Establishing methods for analysis of DNA methylation in breast cancer and cell-free circulating DNA

Abstract

Breast cancer is the most common cancer in women worldwide. To date, diagnosis and metastasis monitoring are mainly carried out through tissue biopsy, a very invasive procedure limited only to certain locations and not always feasible in clinical practice. Tumour cells release DNA into the blood as circulating cell-­free DNA (cfDNA), which can be sampled from circulating blood, an approach known as liquid biopsy. This provides a resource for biomarkers that could allow the use of minimally invasive liquid biopsies for cancer-­related research, diagnostics, prognostics, and targeted therapy. The levels of cfDNA have already been shown to be higher in cancer individuals than healthy individuals, and correlate with tumour metastasis, response to therapy and recurrence. Recent technological advances have enabled the identification of both genetic and epigenetic aberrations in cfDNA that reflect changes also found in patients’ tumours.
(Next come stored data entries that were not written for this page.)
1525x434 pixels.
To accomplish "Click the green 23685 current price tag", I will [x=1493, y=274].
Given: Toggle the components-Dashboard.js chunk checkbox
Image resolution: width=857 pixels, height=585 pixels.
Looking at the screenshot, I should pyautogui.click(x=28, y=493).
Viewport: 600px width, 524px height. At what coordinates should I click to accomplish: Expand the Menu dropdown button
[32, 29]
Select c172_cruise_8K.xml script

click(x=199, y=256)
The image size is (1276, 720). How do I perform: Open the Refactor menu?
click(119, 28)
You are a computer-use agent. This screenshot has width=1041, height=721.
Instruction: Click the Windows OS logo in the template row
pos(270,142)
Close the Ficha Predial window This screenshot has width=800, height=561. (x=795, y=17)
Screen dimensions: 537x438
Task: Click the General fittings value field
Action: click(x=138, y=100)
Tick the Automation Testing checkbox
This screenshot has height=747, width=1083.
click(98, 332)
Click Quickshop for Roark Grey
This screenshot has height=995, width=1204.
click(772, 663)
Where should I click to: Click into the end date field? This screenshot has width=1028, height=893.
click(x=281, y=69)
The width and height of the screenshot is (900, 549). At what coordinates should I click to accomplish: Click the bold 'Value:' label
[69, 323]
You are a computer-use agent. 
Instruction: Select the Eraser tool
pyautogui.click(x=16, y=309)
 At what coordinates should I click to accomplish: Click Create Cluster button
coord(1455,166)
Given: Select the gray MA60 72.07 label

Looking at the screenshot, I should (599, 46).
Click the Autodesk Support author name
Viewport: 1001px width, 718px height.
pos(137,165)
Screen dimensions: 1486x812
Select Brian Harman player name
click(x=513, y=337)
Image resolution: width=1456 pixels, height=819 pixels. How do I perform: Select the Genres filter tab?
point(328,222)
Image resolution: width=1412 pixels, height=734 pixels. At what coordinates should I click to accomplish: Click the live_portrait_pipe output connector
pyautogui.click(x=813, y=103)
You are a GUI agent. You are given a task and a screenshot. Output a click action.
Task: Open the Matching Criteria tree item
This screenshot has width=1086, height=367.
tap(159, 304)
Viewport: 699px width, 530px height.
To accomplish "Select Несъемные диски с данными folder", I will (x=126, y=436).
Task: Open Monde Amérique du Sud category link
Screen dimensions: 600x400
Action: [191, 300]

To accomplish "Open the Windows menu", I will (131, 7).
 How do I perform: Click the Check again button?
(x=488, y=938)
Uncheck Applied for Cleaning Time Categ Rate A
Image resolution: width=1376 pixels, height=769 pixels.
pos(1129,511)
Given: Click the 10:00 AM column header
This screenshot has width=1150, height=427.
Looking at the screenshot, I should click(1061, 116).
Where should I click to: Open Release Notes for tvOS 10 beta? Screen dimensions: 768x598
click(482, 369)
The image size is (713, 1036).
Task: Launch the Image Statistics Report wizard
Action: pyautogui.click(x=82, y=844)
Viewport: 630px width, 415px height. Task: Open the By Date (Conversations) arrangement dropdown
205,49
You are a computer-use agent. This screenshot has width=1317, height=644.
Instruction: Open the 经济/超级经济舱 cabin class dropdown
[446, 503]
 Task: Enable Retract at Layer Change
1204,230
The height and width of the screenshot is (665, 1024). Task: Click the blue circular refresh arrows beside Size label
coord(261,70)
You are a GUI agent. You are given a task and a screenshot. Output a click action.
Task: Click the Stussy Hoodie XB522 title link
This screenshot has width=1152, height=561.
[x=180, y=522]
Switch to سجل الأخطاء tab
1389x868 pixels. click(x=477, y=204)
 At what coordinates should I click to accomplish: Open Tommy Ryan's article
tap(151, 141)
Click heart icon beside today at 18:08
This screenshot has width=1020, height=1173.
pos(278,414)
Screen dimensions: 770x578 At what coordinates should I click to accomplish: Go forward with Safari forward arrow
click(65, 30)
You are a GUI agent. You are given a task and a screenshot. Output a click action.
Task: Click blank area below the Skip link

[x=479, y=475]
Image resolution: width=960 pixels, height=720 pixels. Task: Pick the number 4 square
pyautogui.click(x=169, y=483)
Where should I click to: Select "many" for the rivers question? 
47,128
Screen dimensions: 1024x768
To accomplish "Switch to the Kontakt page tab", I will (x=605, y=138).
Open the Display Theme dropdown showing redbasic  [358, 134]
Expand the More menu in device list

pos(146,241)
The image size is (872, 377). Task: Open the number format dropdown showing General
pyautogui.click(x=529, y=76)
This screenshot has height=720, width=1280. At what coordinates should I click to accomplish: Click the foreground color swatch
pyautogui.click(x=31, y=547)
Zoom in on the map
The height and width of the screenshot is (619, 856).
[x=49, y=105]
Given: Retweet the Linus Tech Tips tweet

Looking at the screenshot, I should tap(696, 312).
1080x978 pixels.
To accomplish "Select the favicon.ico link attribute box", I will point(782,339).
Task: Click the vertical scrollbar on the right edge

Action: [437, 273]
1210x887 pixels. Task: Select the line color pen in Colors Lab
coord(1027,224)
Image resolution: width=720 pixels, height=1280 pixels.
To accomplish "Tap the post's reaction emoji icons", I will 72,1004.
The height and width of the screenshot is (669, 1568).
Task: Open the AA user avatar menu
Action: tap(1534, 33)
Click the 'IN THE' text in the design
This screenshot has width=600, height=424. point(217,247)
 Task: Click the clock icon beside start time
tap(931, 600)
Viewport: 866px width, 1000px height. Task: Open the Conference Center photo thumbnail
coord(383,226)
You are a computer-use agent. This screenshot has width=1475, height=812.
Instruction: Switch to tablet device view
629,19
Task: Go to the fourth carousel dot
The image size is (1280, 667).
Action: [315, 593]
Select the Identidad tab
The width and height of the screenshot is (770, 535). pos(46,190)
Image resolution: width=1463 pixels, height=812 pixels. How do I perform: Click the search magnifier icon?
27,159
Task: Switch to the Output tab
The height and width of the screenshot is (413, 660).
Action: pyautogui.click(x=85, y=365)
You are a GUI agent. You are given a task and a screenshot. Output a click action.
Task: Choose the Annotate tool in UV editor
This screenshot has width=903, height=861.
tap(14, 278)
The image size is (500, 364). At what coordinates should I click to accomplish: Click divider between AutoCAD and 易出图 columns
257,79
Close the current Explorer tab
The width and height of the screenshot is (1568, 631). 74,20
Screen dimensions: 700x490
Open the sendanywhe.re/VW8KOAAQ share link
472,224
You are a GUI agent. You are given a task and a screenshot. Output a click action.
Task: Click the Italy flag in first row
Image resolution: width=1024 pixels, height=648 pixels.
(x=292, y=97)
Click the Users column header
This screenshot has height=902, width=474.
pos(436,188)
The host group performed methylation analysis using the Illumina EPIC Methylation Array, which interrogated CpG dinucleotide methylation at over 850,000 DNA sites. A total of 3172 CpGs showed median methylation differences of more than 40% between tumour and buffy coat of patients with breast cancer. This MRes project aimed to establish methods for detecting these methylation changes between matched tumour samples and leucocytes of breast cancer patients, and in cfDNA by using the Fluidigm 48.48 Access Array microfluidics system and the Illumina MiSeq sequencer. This approach provided quantitative, medium-­throughput targeted measurement of DNA methylation at single nucleotide resolution. Finally, bisulfite pyrosequencing was used as a sensitive validation technique for detecting differences in CpG methylation, providing a set of potential biomarkers that could be reliably detected by circulating tumour DNA-­based tests. Translating the alterations that are seen in the primary tumour into an assay that is applicable to cfDNA will have important diagnostic implications, such as monitoring tumour progression, drug response and disease recurrence, as well as the early detection of cancer, which could ultimately complement or even avoid the need for tumour tissue biopsies.